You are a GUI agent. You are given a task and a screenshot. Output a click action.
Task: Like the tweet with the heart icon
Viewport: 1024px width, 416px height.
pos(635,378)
* * *
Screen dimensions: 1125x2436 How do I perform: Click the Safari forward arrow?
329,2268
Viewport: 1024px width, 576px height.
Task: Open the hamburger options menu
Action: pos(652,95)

*STATED GOAL*: Rewrite the items from the line with "You are a GUI" to the line with "pos(635,378)" as a JSON list of strings, one string per line, with blank lines left out.

*THE ANSWER*:
[
  "You are a GUI agent. You are given a task and a screenshot. Output a click action.",
  "Task: Like the tweet with the heart icon",
  "Viewport: 1024px width, 416px height.",
  "pos(635,378)"
]